The Annotation 35 A.L.R.2d 707 § 2 (1954) contains a dissertation well supported by authorities relating to the nature of and difference between the separation agreement and the property settlement. It is stated therein (p. 712) that the principal functions of a separation agreement are: (1) to stipulate that it shall be lawful for the parties to live separate and apart until, by mutual agreement, the separation is ended; (2) to provide for the support of the wife; and (3) to provide concerning the custody and support of the children; that such an agreement generally recites “unhappy differences” of the parties and that they are either living apart or intend to separate at once. The author observes that “such agreements are feasible even if the parties do not own any property.”
Concerning the property settlement the annotation states:
“On the other hand, the function of the true property settlement is to make a full and final determination of the rights of the parties and with respect to joint and separate property. * * * And mutual releases of all claims are common provisions of property settlements.
“The property settlement shall provide for the future in several respects. For example, in community property states the contract should provide that the earnings and income of each spouse shall be and remain his or her separate property. It should provide that each presently releases, waives and surrenders all present and future right in the property, now or hereafter owned or acquired by the other * * * including community, * * * homestead, and rights under the laws of intestate or of descent and distribution * * * etc. It is customary to agree that each will execute all deeds, releases and other instruments required to effectuate the property settlement.”
The annotation (p. 714) also states the majority rule, well supported by authorities, that reconciliation and renewed cohabitation abrogates a separation agreement, although in some jurisdictions, whether a separation agreement survives upon reconciliation and resumption of cohabitation depends upon the intentions of the parties to be determined from their statements, conduct and surrounding circumstances.
The annotation points to authorities which well support the proposition that a property settlement, particularly as to its executed provisions, is not abrogated by reconciliation and renewed cohabitation alone, but that the intention of the parties must govern; and that the parties may agree to rescind orally or by an additional agreement in writing.
Applying the aforesaid rules to the agreement involved herein, it meets the test of a property settlement.
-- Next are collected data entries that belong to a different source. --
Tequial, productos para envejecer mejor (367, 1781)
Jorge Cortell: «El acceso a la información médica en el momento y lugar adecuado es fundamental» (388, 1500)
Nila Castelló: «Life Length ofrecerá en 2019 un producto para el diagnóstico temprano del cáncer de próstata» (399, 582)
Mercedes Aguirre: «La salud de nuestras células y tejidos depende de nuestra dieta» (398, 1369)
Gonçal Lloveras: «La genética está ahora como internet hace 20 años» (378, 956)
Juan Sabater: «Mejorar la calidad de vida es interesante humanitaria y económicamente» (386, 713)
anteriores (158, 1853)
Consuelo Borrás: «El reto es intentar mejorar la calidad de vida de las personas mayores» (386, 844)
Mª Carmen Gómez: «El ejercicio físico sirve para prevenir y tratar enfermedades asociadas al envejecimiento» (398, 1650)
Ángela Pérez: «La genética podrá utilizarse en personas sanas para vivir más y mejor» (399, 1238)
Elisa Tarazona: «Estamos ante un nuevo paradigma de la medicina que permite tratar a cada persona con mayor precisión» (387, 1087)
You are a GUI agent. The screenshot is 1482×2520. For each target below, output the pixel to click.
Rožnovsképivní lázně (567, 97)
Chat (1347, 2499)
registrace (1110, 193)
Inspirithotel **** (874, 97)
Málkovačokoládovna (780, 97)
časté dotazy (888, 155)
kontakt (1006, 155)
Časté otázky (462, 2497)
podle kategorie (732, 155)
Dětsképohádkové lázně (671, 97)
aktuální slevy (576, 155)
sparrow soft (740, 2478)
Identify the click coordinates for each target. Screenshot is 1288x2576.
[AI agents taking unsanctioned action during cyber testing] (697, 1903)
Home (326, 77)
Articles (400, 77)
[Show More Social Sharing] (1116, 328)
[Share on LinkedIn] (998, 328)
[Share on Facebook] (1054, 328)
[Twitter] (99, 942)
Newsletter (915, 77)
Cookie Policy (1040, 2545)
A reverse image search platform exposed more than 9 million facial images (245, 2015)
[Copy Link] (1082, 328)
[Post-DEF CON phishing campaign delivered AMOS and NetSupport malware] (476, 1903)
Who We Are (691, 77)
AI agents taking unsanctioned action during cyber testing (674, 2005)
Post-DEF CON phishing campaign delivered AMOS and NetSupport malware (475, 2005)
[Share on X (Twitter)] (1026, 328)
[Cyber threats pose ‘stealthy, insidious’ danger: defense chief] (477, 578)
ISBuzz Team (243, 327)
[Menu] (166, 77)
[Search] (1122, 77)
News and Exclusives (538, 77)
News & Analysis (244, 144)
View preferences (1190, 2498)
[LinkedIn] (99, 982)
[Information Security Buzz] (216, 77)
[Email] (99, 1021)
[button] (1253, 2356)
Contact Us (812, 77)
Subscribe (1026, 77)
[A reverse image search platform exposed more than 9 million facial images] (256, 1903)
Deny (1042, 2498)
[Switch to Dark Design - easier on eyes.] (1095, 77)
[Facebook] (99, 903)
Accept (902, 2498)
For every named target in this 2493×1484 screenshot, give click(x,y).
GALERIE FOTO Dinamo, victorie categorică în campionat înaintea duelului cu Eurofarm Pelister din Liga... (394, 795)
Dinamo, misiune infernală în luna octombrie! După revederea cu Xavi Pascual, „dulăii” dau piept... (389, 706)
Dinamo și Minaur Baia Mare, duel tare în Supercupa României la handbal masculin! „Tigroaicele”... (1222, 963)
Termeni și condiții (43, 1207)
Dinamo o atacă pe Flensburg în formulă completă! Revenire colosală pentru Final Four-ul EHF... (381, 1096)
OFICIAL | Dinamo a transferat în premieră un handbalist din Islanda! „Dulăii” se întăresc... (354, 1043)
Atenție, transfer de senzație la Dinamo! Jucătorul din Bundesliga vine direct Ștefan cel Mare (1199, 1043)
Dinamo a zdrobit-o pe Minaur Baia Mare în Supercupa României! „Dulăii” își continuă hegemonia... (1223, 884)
It states that the parties are living separate and apart; that they own community and separate property and that they desire and intend to make a full and final settlement of all their property rights. They then agree as to separation of the community personalty; and agree that certain described real property is the separate property of Edith I. Cain Acre, and that other described real property is the separate property of Lyman E. Acre. They then agree that the wife shall retain her separate property, and the husband his separate property, free from any claims of the other, with appropriate covenants of waiver and release flowing each to the other, including any right of homestead in the real property of the other, and to any right of inheritance from the other; nor does either party agree to support the other.
The record herein shows reconciliation and renewed cohabitation of the parties, but nothing further as regards any intention of the parties to set aside the property settlement. See Plante v. Gray (1945), 68 Cal.App.2d 582, 157 P.2d 421; In re Winter’s Estate (1948), 164 Kan. 615, 192 P.2d 186. A settlement agreement is not affected by such conduct unless the parties agree that the settlement be terminated, Lundy v. Lundy, 79 Idaho 185, 312 P.2d 1028 (1957); Anno. 35 A.L.R.2d 707, 720.
The judgment of the district court is affirmed.
Costs to respondent.
McQUADE, C.J., and McFADDEN, TAYLOR and KNUDSON, JJ., concur.